### PROBLEM DESCRIPTION
For the data that follows, print the line with "The height and width of the screenshot is (565, 690).", the line with "You are a computer-use agent. The image", and all lines between them, exactly as they stand. Omit pictures and add nothing.

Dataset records
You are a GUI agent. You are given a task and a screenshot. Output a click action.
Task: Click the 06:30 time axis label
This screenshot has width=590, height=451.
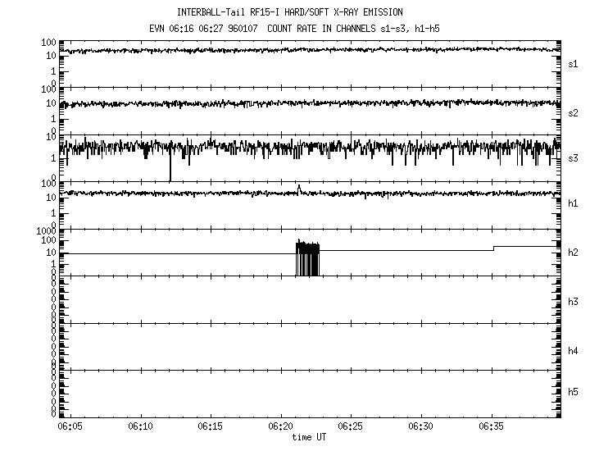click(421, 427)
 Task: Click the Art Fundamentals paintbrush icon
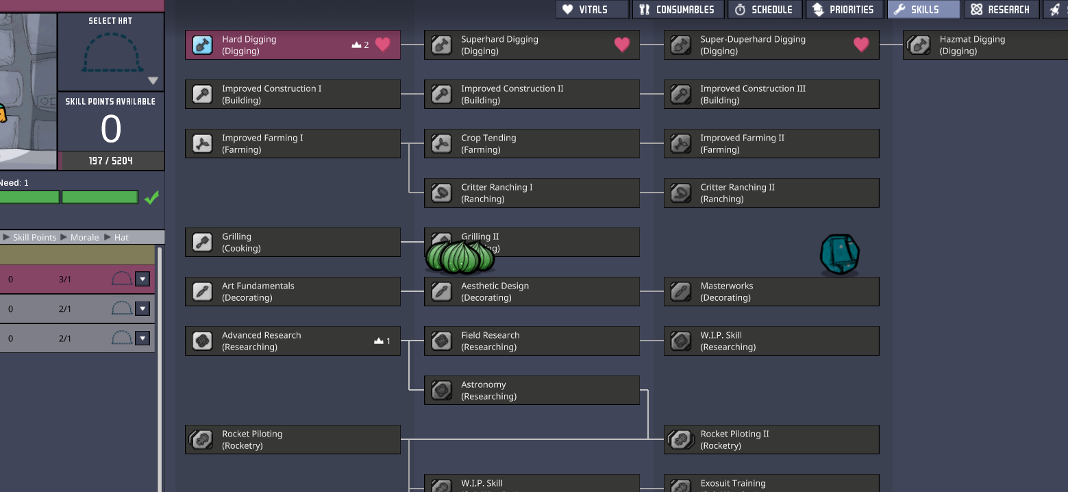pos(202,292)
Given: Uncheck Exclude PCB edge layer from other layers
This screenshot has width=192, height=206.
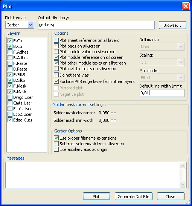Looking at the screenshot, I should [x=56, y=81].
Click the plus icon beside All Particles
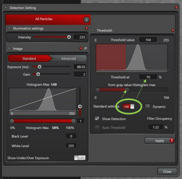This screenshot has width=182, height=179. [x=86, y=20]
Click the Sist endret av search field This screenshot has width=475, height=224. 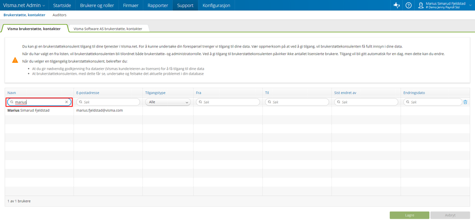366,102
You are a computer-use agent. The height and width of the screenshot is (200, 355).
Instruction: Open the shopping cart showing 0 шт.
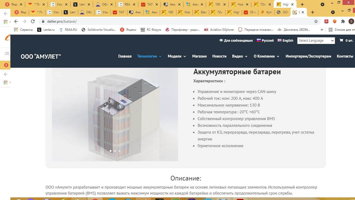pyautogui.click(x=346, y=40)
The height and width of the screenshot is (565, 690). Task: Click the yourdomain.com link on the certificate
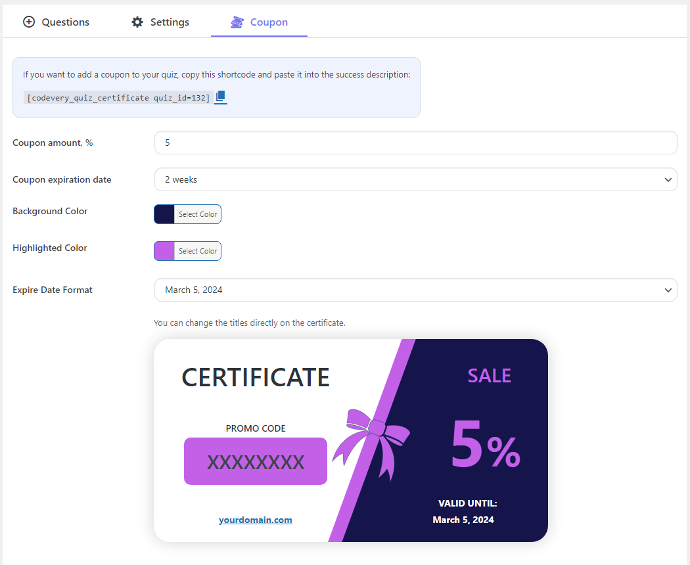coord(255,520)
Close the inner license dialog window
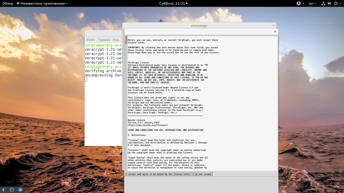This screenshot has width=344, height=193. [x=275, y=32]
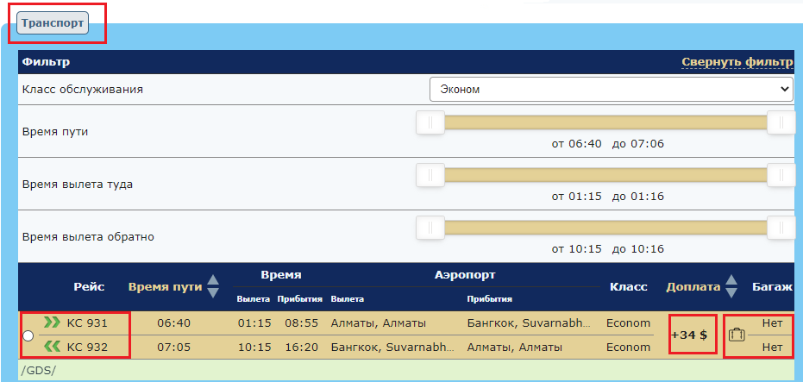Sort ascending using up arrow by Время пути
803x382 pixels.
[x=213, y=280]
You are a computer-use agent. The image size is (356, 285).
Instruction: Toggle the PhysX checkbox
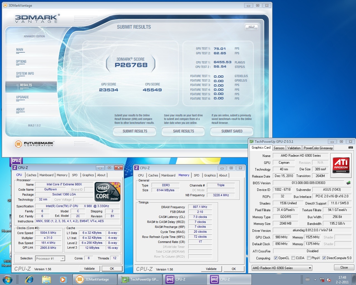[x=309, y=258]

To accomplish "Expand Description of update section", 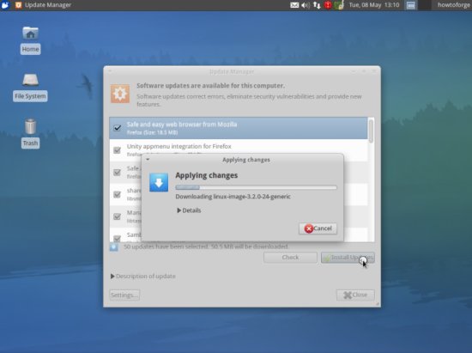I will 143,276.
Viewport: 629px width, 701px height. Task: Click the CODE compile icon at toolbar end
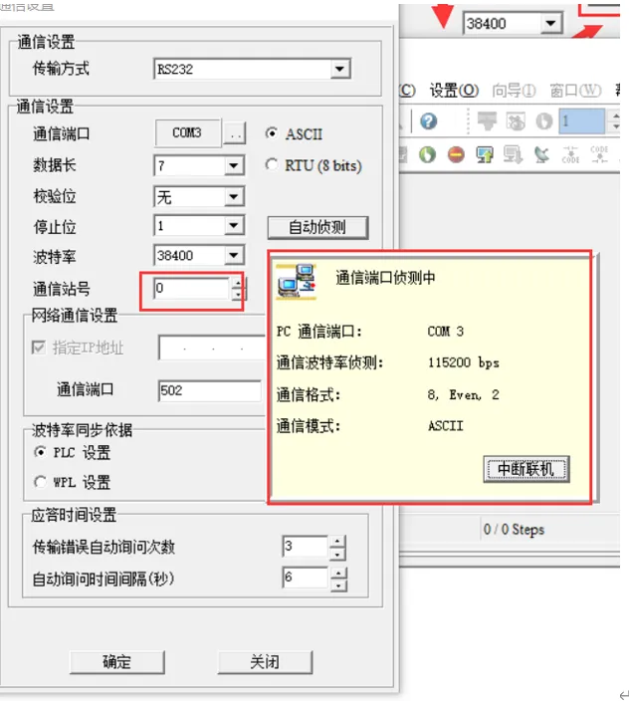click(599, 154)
--
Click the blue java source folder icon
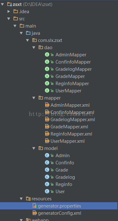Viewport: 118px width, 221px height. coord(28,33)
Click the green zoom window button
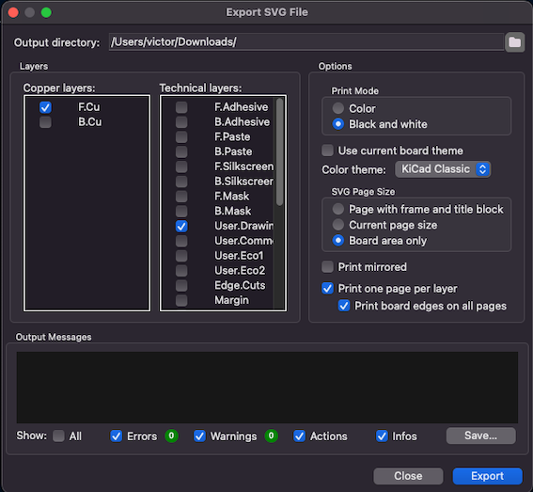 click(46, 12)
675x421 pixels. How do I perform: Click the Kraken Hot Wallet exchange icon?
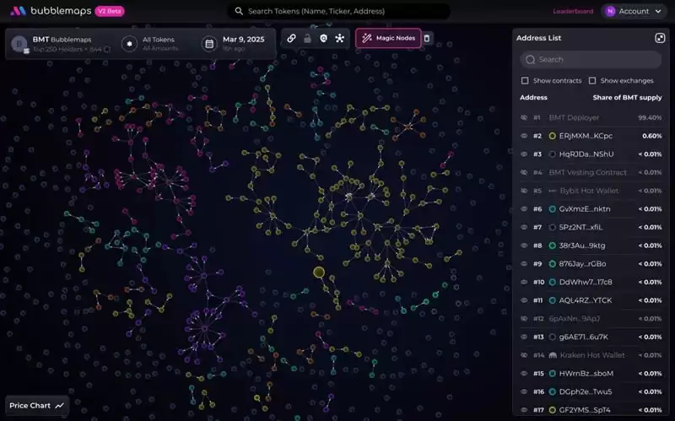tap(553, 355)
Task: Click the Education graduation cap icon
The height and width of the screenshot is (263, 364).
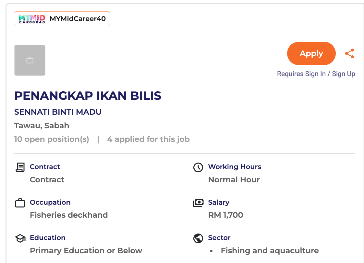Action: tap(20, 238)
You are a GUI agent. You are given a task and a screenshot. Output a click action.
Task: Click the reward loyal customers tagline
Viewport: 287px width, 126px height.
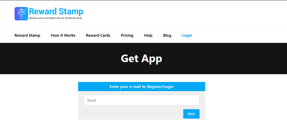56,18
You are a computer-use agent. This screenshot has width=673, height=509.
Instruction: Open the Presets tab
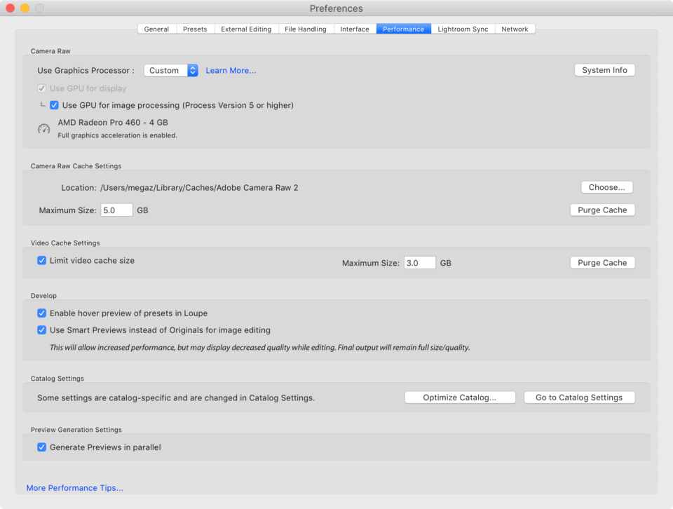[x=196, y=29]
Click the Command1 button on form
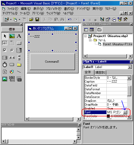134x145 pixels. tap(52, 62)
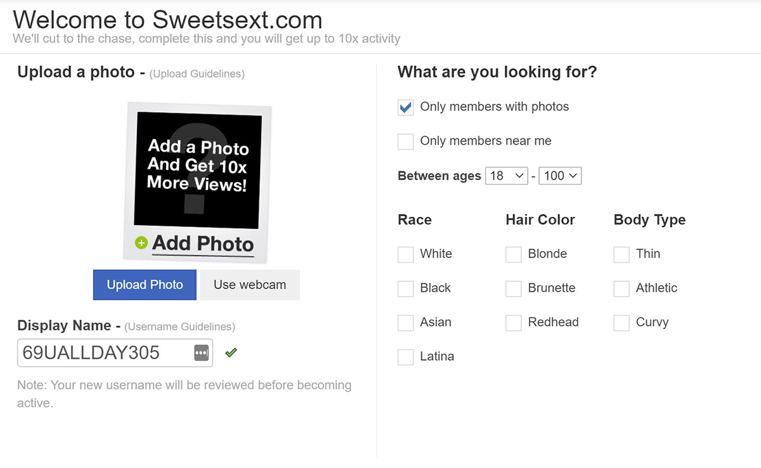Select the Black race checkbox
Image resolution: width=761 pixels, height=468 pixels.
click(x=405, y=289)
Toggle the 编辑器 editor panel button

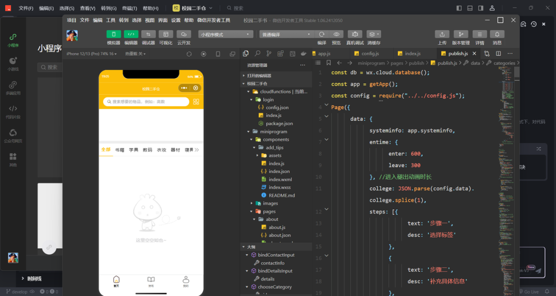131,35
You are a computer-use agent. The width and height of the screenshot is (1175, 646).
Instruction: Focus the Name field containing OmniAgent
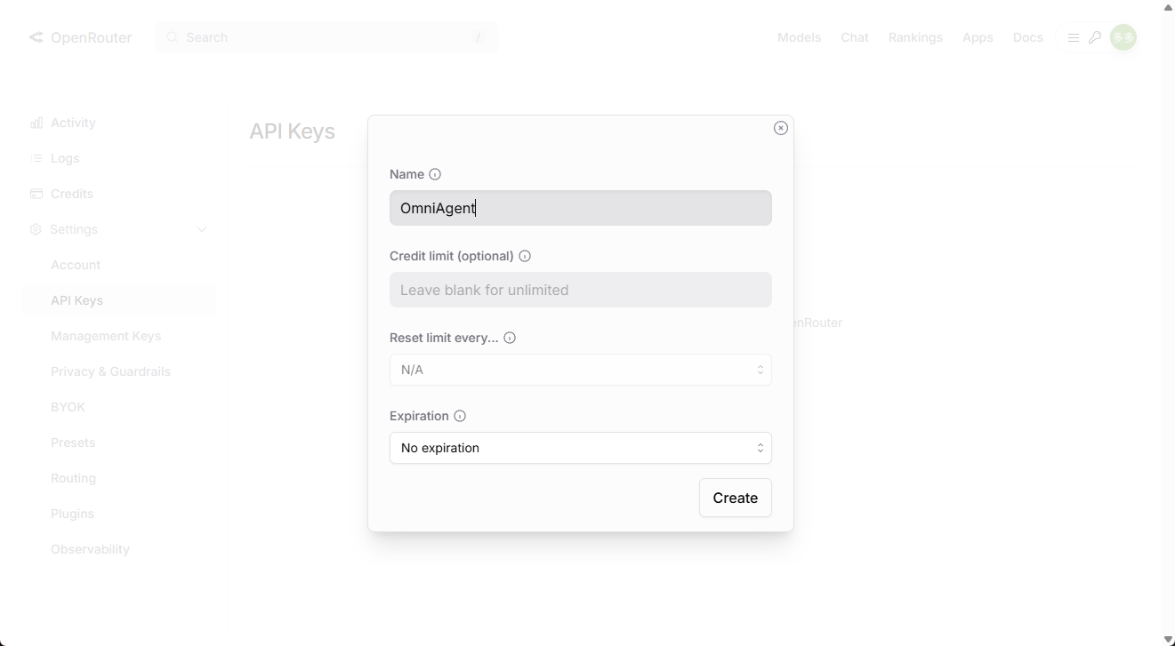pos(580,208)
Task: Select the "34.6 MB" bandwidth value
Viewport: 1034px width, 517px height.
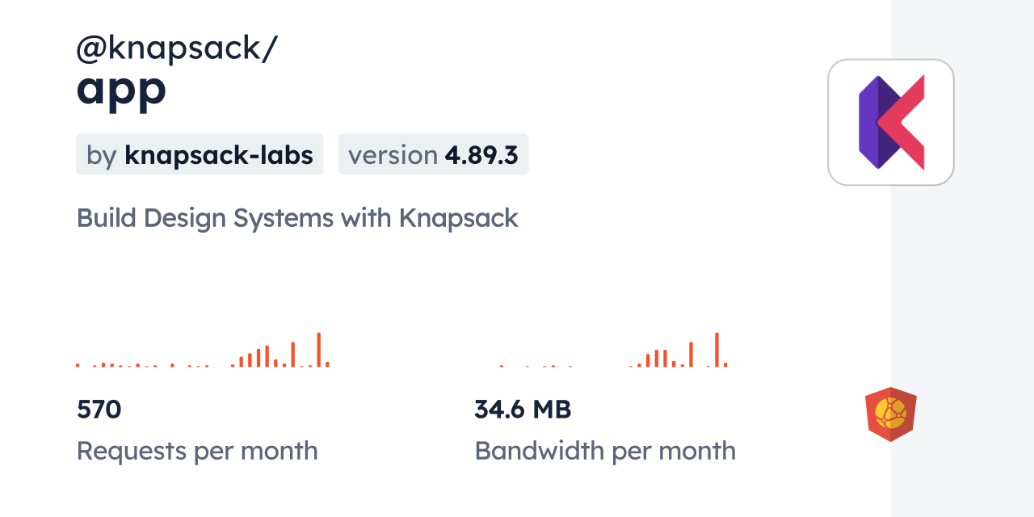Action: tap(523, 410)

### SOLUTION BELOW
The height and width of the screenshot is (565, 690). Task: Click the yourdomain.com link on the certificate
coord(255,520)
Close the inner license dialog window
This screenshot has width=344, height=193. [x=275, y=32]
Sort ascending using up arrow by Время пути
803x382 pixels.
[x=213, y=280]
You are a computer-use agent. The image size is (356, 285).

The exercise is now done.